Reviving Small Business is Obama’s Biggest Challenge

The two things to understand about our economy are American entrepreneurs and small-business owners create wealth where wealth doesn’t exist. They expand the wealth pool of all Americans, not just themselves.

By expanding America’s wealth pool, they increase America’s tax base.

By creating policies that get our best-producing businesses feeling confident about the future, we solve all sorts of problems, especially job creation and the containment of our destabilizing deficits.

The second thing we need to understand is Americans are longing to feel good again. We want our mojo back. We won’t feel good again until we are economically secure. We won’t be economically secure until we are all working.

Yet, there are those that are fixated on a different path for small businesses: taxation as self-flagellation. They believe if we continuously demand businesses and entrepreneurs to flog themselves with more taxes and excessive regulations, this will lead to some kind of repentance for their success, letting them attain economic and social purity.

This self-punishment of our small businesses doesn’t make us stronger; it makes us weaker.

Sadly, it is the failure to comprehend this by those in power that will ensure job creation in America was something that happened once upon a time.

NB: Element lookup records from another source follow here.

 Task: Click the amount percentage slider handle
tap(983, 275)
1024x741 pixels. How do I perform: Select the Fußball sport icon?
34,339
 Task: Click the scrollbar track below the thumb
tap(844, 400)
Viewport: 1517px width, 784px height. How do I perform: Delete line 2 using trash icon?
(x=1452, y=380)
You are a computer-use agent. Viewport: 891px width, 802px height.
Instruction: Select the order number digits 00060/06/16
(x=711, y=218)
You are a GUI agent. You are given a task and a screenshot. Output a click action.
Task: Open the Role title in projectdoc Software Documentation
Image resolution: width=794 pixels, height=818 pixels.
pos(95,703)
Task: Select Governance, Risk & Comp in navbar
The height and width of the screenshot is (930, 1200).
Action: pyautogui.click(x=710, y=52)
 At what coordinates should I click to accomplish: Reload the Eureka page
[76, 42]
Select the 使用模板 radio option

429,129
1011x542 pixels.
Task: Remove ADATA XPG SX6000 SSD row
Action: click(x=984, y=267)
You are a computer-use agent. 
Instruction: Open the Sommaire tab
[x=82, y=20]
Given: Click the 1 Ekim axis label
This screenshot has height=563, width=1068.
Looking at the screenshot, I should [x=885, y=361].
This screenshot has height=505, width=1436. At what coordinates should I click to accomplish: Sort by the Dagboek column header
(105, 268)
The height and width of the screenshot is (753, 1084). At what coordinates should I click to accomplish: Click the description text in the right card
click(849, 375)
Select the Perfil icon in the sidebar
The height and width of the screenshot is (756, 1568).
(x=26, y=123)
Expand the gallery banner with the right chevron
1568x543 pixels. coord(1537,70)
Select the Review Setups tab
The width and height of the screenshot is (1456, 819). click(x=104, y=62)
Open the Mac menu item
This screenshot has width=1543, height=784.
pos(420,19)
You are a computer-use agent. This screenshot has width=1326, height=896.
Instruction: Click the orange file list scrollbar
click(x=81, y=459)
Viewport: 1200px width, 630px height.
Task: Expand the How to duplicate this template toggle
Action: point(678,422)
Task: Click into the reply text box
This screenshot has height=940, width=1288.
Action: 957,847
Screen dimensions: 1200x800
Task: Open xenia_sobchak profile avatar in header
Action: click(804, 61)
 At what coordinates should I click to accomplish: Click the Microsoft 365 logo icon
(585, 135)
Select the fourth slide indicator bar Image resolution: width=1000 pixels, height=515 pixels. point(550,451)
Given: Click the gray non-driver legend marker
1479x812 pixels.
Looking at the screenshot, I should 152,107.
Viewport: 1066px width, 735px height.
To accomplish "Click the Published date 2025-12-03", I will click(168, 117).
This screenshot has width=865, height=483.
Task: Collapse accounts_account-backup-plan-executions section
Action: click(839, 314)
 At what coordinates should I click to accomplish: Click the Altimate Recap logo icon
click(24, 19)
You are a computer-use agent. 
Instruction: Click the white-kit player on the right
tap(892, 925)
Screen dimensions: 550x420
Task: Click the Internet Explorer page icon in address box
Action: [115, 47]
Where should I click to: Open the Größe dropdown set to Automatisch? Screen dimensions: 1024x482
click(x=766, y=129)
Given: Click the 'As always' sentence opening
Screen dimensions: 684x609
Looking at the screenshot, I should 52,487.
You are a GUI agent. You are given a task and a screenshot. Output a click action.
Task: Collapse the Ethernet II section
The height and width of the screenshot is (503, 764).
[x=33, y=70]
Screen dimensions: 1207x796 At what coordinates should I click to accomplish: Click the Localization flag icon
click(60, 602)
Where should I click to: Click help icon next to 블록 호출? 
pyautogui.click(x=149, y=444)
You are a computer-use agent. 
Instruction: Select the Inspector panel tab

There has never been such a dysfunctional relationship between the U.S. government and our businesses.

President Barack Obama finally seems to understand his political legacy lies in the hands of America’s small businesses. If they continue to suffer and don’t begin to hire, the president’s coin in 2012 will be greatly devalued. There is no road to the White House without job creation and there is no job creation without a vibrant small-business community.

Small businesses during the past decade have generated over 70 percent of new jobs. Their health is essential to our economic recovery.

Unfortunately for the American people, the only thing accomplished in the lame-duck session of Congress is prolonged uncertainty and fear which are the antithesis of confidence and growth. The temporary extension of the tax cuts doesn’t give our entrepreneurs and small businesses any reason to invest.

If the Democrats win in 2012 and the tax cuts are eventually scrapped altogether, or even if they are made permanent for those making below $200,000, it will be devastating.

The result will be a massive tax increase on tens of thousands of our most productive small businesses who are taxed on personal income rates.

Although on paper these businesses may show seemingly healthy profits, these profits are based on accrual accounting. A tax event occurs upon invoicing, not when cash is received, which could be several weeks later. A small business on paper could be making $500,000 but doesn’t have two nickels in the bank as their financial resources are tied up in inventory, receivables, work in process, technology, machinery and countless other things.

This means they will either need to borrow money to pay taxes, assuming they can find a bank willing to lend them, or they will need to shrink their business to free up capital to send to the IRS. Both choices are job killers.

Obama will try and make the case that he supports small business, but you can be sure that this rhetoric won’t match his actions. It’s only a matter of time before his progressive base moves him back toward permanently scrapping the tax cuts. So while he says he supports small business, he will be vigorously campaigning against them.

Our small businesses and entrepreneurs want to get back into the game. They understand we won’t fix our problems in a day, a week, a month or even a year. However we can make great progress with just one statement from our president.

He needs to stand at the podium and say with passion and conviction these simple words: “I get it. We cannot grow our economy while operating in a state of fear and uncertainty over taxes, regulations and excessive government. From this day forward I will work to reduce these job-killing, economy-busting impediments.”

If Obama is unwilling to say these words, then for the sake of our country, we need a president who will.

It’s time for the flogging of small business with taxes to stop, and to give them the stability, certainty and relief they need to create jobs.

Let’s not beat ourselves up, let’s beat out our global competitors with a robust economy that restores our competitive edge.